→ Текст страницы
· · · · ·
Дройзен уподобляет понимание исследователя тому пониманию, которое мы демонстрируем в обыденной жизни: «Я понимаю говорящего, если я, стоя напротив него, слышу его слова, воспринимаю интуицию и акценты его речи, выражение его глаз, мимику лица, его жесты. Ибо полное выражение его самой внутренней сущности, в данный момент взволнованной или расстроенной, прорывается здесь наружу, и это его внутреннее состояние я воспринимаю по его внешним проявлениям, чувствуя, что он чем-то взволнован, его взволнованность заставляет меня сопереживать тому, что происходит в его душе. Таким образом он стал для меня понятным»11.
Несмотря на кажущийся чрезмерный психологизм, Дройзен ищет в понимании не столько доступ к ушедшей в века душевной жизни, сколько возможность понять факты, «постичь их как выражение того, что в них хотели выразить». «То, что у нас имеется в качестве исторического материала, – подчеркивает Дройзен, – является выражением и отпечатком волевых актов, и их-то мы и должны попытаться понять в этих их выражениях»12. Для того чтобы понять исторические события, нужно понять вызвавшие их комплексы противоборствующих волевых актов, которые и составляют то, что принято называть «личной волей», «гением народа», «прозорливостью эпохи».
Обрисованный Дройзеном круг понимания охватывает 1) сам исторический материал и его прагматическую интерпретацию, 2) социальный контекст и картину времени, схватываемые интерпретацией условий, 3) воззрения великих деятелей и массы ведомых, доступ к которым дает психологическая интерпретация, 4) духовную общность людей, прояснить которую можно посредством «интерпретации по нравственным силам». Только путем сочетания этих различных стратегий понимания, по убеждению Дройзена, возможно получить в результате не произвольную фантазию, а достоверную картину прошлого.
Позднее понимающая история Дройзена была воспринята в философском ключе. «Лишь много позднее эта тема возникла в работах Дильтея, Риккерта и др., вплоть до “понимающей социологии” Макса Вебера»13. При этом для истории оказался важным один момент, на который косвенно указывают эти авторы. Дело в том, что историки говорили в XIX в. о понимании, стремясь определить идентичность нарождавшейся науки, которая тогда появляется вследствие дифференциации социально-гуманитарного знания и начинает определять себя, прежде всего, как науку о прошлом. История философии, мыслящая себя с момента своего становления в качестве отдельной отрасли в Германии как пропедевтика к философии, не может ограничиваться этим статусом. В ней закономерно возникает вопрос о значении историко-философского понимания прошлого для философского осмысления настоящего. Во Франции, к примеру, эти дискуссии вылились в обсуждение дилеммы историчности философских систем и вечности философской истины, которая находит в них выражение (Э. Брейе, М. Геру, Л. Брун).
· · · · ·
→ Выдержка из данных
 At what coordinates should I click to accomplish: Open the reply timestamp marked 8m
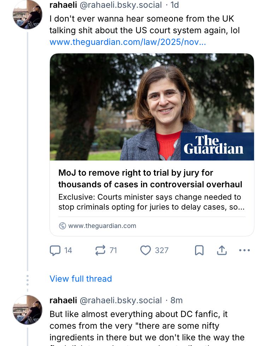(x=177, y=300)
· · · · ·
→ Цель задания
Ответьте на вопросы по тексту о Дройзене:
(a) Выражением и отпечатком чего, по словам Дройзена, является исторический материал?
(b) Какая интерпретация дает доступ к воззрениям великих деятелей и массы ведомых?
(c) Кто назван в скобках в связи с дискуссиями во Франции?

→ Ответ к заданию
(a) Волевых актов.
(b) Психологическая интерпретация.
(c) Э. Брейе, М. Геру, Л. Брун.